[Begin PROVIDED ENTRIES]
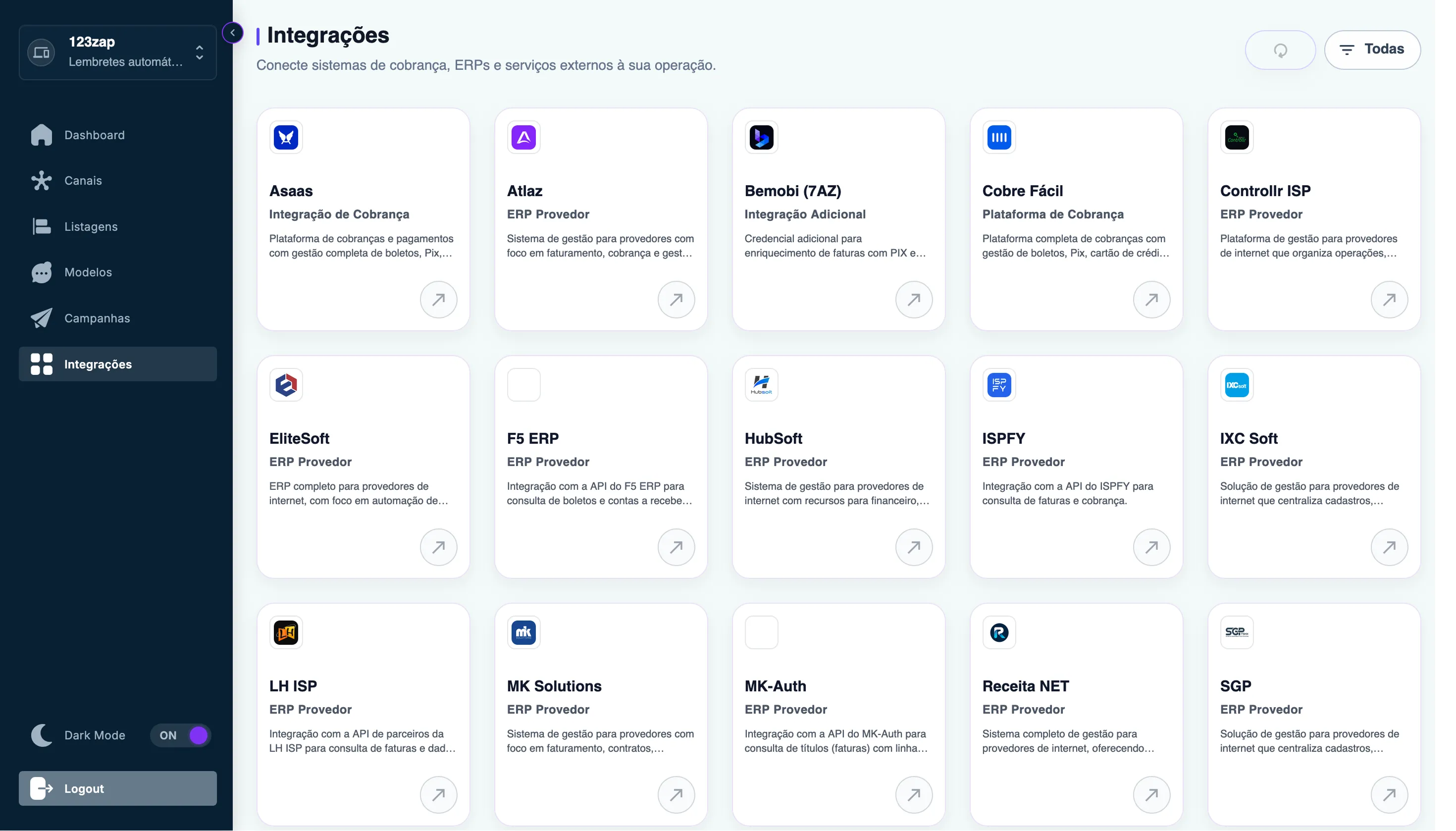The width and height of the screenshot is (1456, 831).
Task: Click the refresh integrations icon button
Action: [1280, 50]

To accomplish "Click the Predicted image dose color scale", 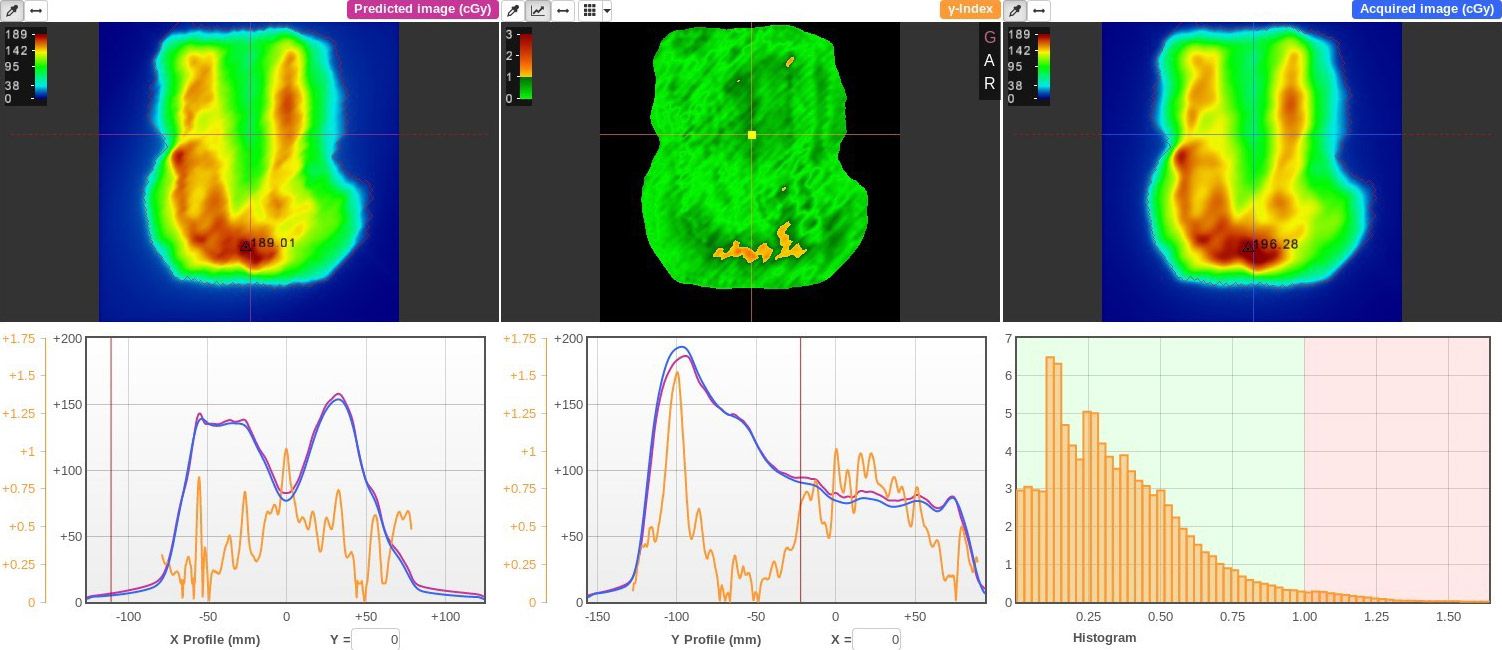I will click(x=39, y=66).
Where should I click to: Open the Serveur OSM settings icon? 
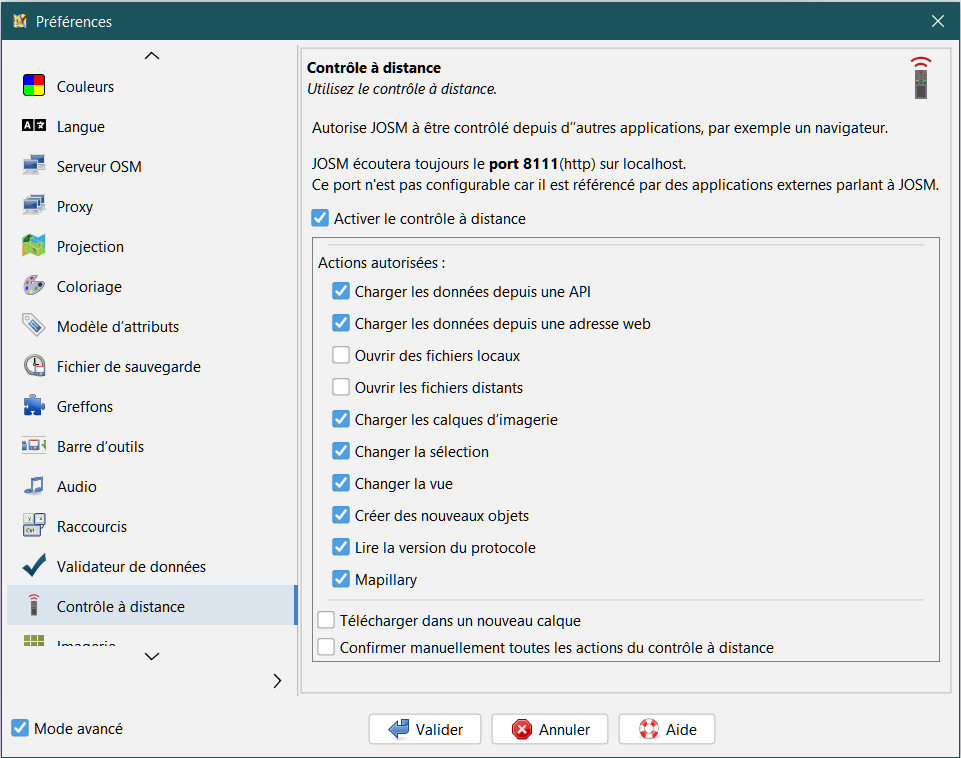coord(34,167)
[End PROVIDED ENTRIES]
THE EXERCISE: Pull out every line above that contains the word "icon", copying each one in full.

WORKED ANSWER:
Task: Click the refresh integrations icon button
Where should I click to: Open the Serveur OSM settings icon? 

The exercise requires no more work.